## INSTRUÇÃO FORNECIDA A
De acordo com o artigo, como Alex Castellanos era identificado na tela da CNN quando criticava a reforma do sistema de saúde?

## ARTIGO
No cenário da campanha anti-Obama, Holt conta com inúmeras reprises na CNN, que apenas uma vez assinalou seus vínculos com as seguradoras, no dia 14 de setembro de 2009, em sua participação no talk show “The Situation Room”. Alguns dias depois, a emissora de notícias apareceu envolvida em um pequeno escândalo: o blogueiro Greg Sargent revelou que o editorialista Alex Castellanos, comentador convidado da CNN, havia emprestado seu talento à campanha de marketing da AHIP. Contudo, sempre que criticava a reforma do sistema de saúde, Castellanos aparecia na tela unicamente como “observador republicano”.
Indagado sobre esse caso, Holt afirmou que a CNN não omitiu sua aliança com a AHIP e jura de pés juntos que suas aparições em canais a cabo “são mais eficazes se acompanhadas do máximo de transparência”. E sublinha: “quando você se dirige ao público, é perfeitamente legítimo que este saiba quem você é e de onde vem. Considero meu dever divulgar meu perfil aos veículos de mídia que me convidam e deixar a eles a tarefa de julgar”.
Da mesma forma que os republicanos, lobistas democratas aparecem na televisão sem a menor referência à sua clientela de seguradoras ou empresas da indústria farmacêutica.
Dois casos são particularmente ilustrativos levando-se em consideração a importância dessas personalidades na política americana: Richard Gephardt e Thomas Daschle. O primeiro preside o grupo parlamentar democrata na Câmara, foi candidato de seu partido nas eleições presidenciais de 1988 e conta com o apoio entusiasta de sindicatos ao longo de sua carreira. O segundo presidiu o grupo parlamentar democrata no Senado. Tanto um como o outro são muito conhecidos pelo público e geralmente associados à ala de esquerda do partido, o que faz com que suas opiniões ganhem peso e legitimidade, inclusive quando apoiam grandes empresas.

## DADOS FORNECIDOS
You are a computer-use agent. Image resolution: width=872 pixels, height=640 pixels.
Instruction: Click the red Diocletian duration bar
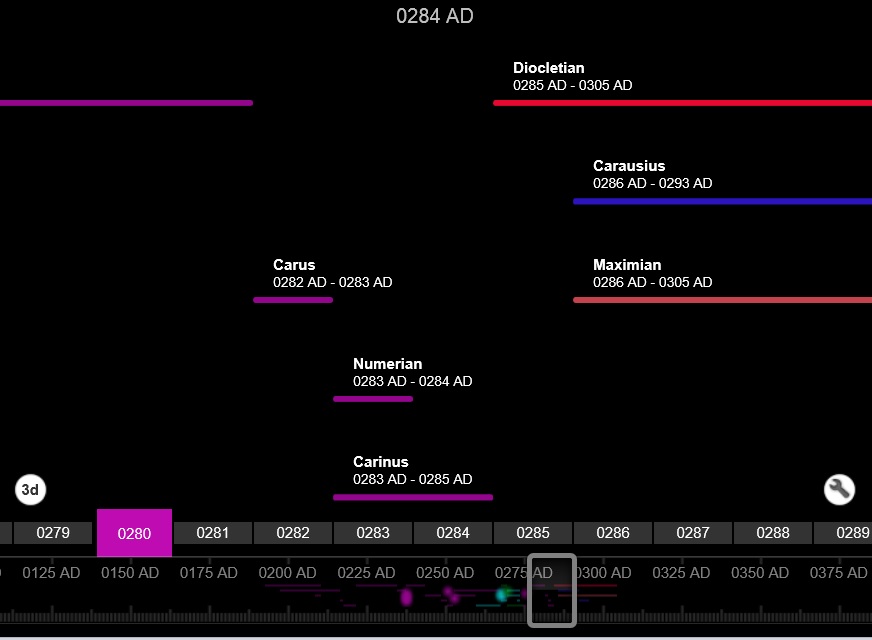coord(680,102)
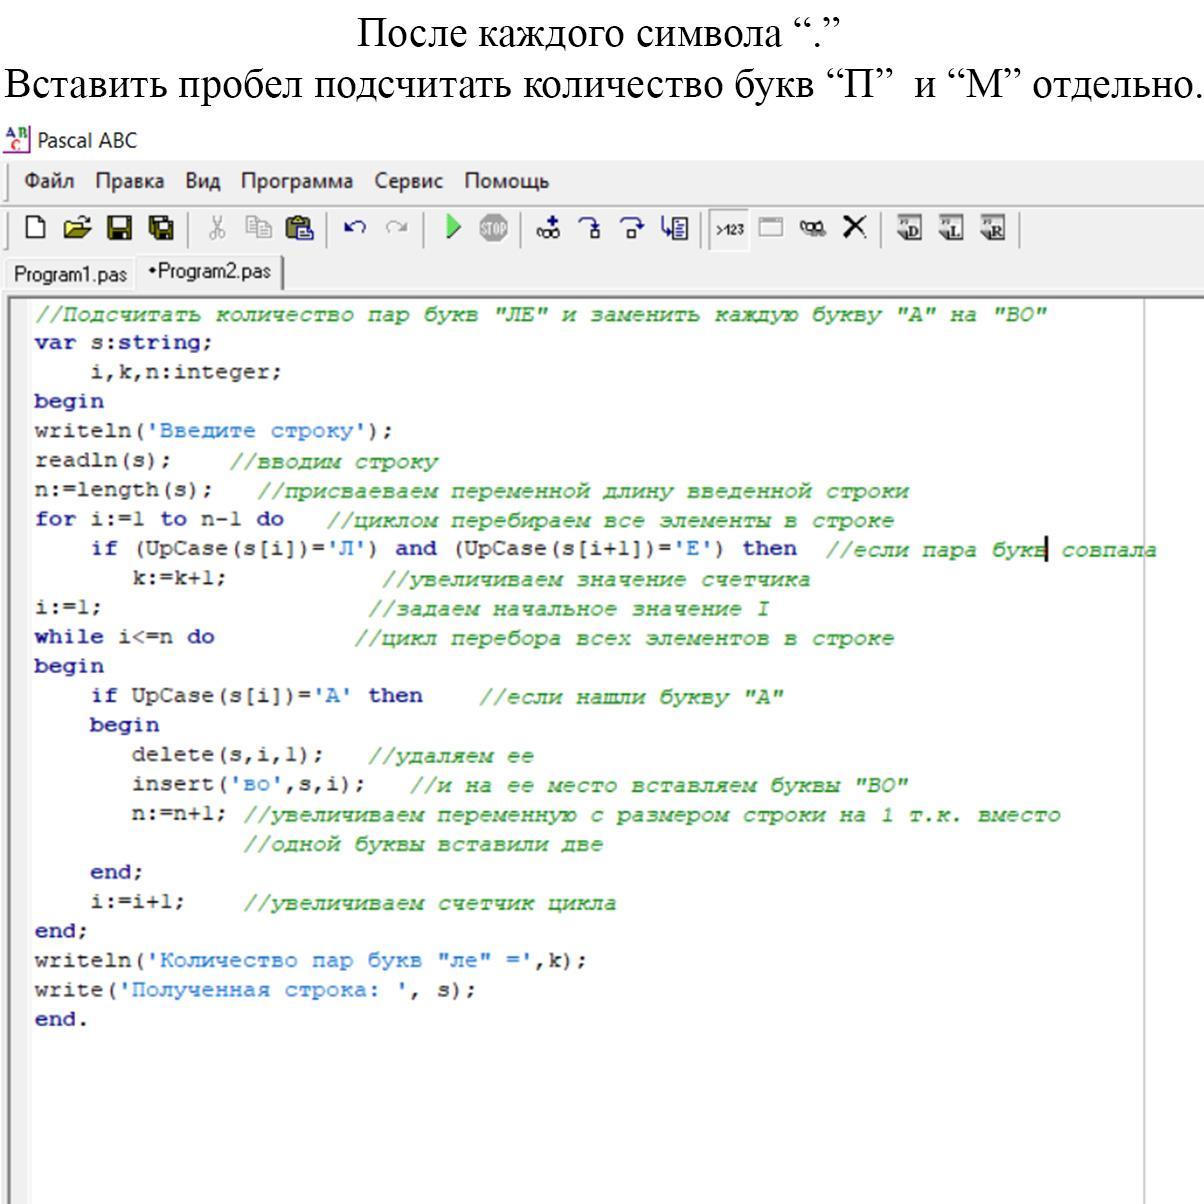The image size is (1204, 1204).
Task: Open the Программа menu
Action: 297,181
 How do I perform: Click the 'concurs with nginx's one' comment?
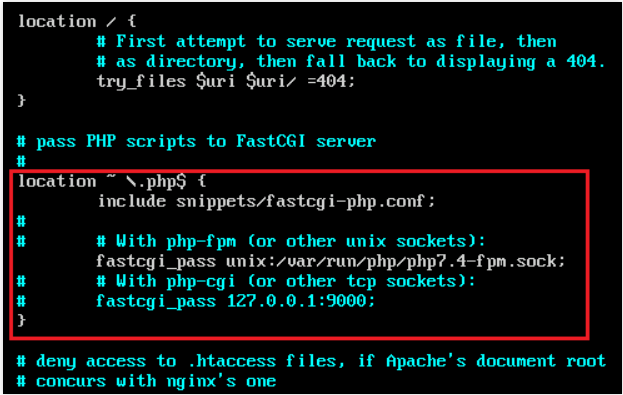pos(146,381)
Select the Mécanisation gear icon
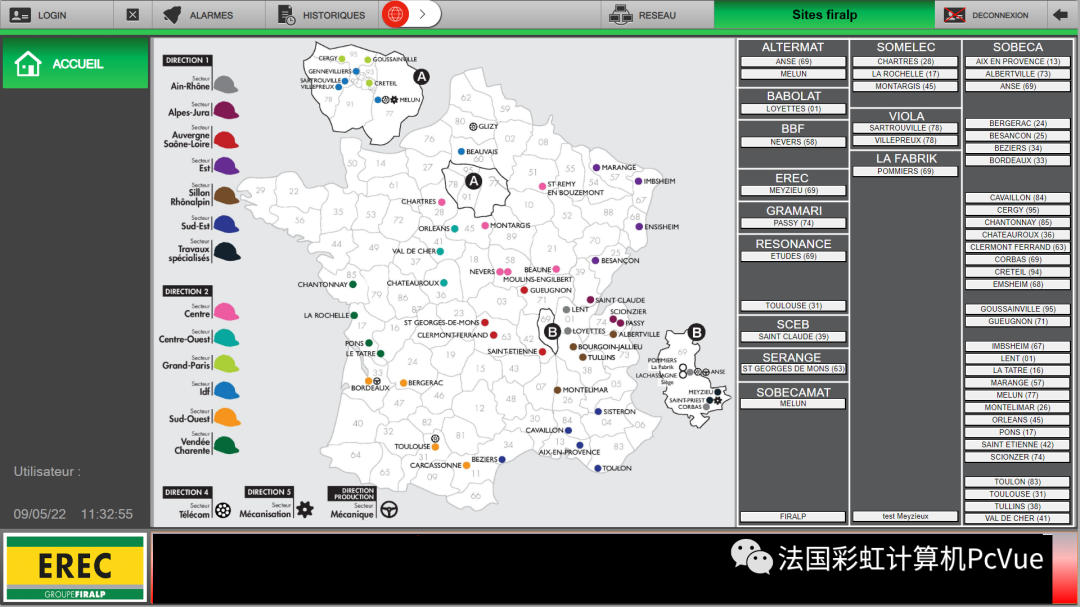 click(304, 509)
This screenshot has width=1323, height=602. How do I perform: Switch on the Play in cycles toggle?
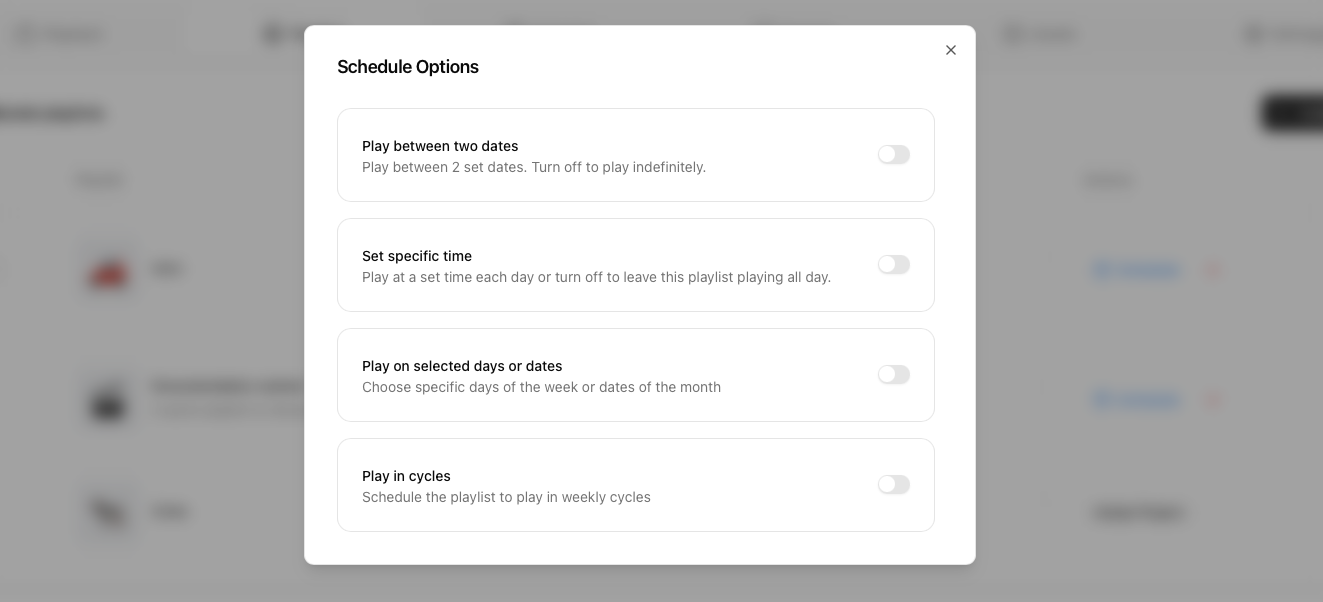click(893, 485)
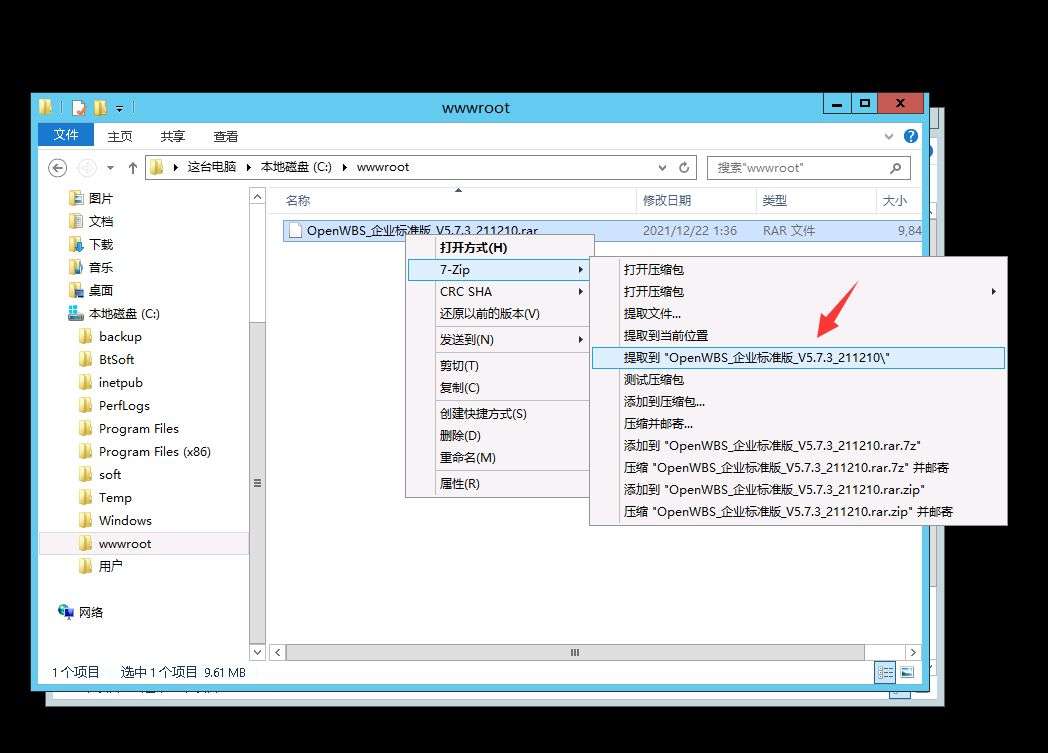This screenshot has height=753, width=1048.
Task: Switch to details view via status bar icon
Action: [x=886, y=672]
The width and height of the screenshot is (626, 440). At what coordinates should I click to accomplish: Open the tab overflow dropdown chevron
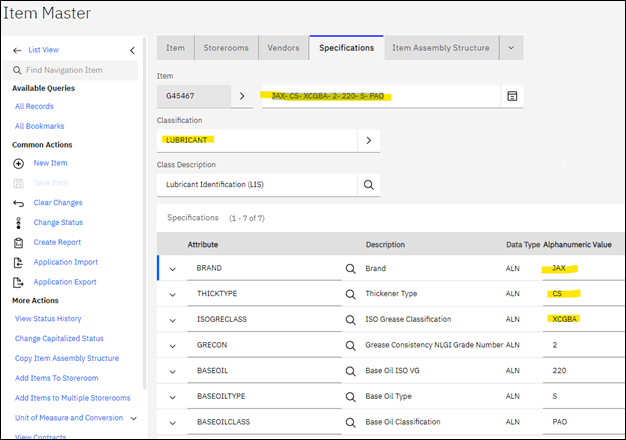[511, 48]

## INSTRUÇÃO FORNECIDA B
Duplique as linhas de dados acima, começando pela linha que contém "Select the Mécanisation gear icon" e seguindo até o fim dessas linhas. Omita as imagens na resposta.

## RESPOSTA CORRETA A
Era identificado unicamente como “observador republicano”.

## RESPOSTA CORRETA B
Select the Mécanisation gear icon
 click(304, 509)
This screenshot has width=1323, height=602. How do I perform: Switch on the Play in cycles toggle?
click(893, 485)
This screenshot has height=753, width=1048.
Task: Switch to details view via status bar icon
Action: [x=886, y=672]
The width and height of the screenshot is (626, 440). At what coordinates should I click to accomplish: Open the tab overflow dropdown chevron
[511, 48]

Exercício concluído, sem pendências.